**TO DO**
The answer should contain only the lines running from the line with "This screenshot has width=900, height=604." to the end of the material, reproduced verbatim.

**DATA LISTING**
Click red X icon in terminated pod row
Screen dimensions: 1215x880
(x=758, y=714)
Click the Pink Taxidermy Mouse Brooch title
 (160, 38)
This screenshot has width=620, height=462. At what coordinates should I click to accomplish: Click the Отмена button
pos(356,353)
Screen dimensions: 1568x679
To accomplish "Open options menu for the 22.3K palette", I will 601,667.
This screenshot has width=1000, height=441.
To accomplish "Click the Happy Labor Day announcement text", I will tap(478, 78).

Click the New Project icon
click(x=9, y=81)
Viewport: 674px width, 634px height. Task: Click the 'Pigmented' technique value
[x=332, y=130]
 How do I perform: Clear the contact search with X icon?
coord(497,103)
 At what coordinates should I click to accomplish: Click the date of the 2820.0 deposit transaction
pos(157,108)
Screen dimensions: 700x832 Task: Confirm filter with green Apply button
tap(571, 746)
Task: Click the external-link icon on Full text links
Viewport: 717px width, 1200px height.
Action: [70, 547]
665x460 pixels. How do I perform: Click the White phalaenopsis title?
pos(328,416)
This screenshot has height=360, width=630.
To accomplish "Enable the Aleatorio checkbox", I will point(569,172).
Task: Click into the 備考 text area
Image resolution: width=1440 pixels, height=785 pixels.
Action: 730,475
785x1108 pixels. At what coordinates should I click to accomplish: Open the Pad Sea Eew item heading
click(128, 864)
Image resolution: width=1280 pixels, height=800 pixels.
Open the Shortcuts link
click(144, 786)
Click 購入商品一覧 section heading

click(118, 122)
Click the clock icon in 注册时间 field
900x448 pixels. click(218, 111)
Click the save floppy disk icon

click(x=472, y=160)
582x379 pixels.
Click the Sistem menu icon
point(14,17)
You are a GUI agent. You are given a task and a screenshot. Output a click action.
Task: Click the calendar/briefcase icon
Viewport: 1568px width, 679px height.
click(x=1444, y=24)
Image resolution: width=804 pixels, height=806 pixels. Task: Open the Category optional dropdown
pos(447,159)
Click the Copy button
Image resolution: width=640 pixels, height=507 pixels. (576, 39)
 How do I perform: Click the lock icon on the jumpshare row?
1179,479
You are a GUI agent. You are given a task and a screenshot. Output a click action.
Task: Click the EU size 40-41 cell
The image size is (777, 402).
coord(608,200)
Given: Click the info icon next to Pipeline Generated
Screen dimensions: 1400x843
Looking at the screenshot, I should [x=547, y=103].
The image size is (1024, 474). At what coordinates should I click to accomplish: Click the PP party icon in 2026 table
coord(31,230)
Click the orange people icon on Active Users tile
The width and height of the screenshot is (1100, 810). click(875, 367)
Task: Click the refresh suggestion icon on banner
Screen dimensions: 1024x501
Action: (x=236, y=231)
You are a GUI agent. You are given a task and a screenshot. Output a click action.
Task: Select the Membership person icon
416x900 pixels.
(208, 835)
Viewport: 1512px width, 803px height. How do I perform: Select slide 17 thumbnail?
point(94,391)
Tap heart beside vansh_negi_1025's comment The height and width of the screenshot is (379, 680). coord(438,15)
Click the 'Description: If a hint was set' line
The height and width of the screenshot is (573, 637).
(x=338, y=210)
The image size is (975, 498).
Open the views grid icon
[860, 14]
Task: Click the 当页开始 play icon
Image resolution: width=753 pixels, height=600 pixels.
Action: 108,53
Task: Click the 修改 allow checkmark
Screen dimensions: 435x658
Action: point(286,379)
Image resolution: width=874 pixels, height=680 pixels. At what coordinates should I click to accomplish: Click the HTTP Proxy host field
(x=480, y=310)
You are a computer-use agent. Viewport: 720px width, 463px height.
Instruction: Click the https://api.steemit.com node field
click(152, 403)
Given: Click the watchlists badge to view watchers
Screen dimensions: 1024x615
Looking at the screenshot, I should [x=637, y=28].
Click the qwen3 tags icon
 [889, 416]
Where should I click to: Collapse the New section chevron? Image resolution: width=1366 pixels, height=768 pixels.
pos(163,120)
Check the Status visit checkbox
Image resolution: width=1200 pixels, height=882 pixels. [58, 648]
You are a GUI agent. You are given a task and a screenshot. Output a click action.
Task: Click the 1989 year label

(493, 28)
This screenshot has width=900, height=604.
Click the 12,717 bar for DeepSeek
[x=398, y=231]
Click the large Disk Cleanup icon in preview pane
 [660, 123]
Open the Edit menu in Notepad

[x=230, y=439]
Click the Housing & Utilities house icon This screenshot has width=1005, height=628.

**TASK SOLUTION**
This screenshot has width=900, height=604.
Click the 12,717 bar for DeepSeek
[x=398, y=231]
Click the large Disk Cleanup icon in preview pane
 [660, 123]
Open the Edit menu in Notepad

[x=230, y=439]
Click the Housing & Utilities house icon This screenshot has width=1005, height=628.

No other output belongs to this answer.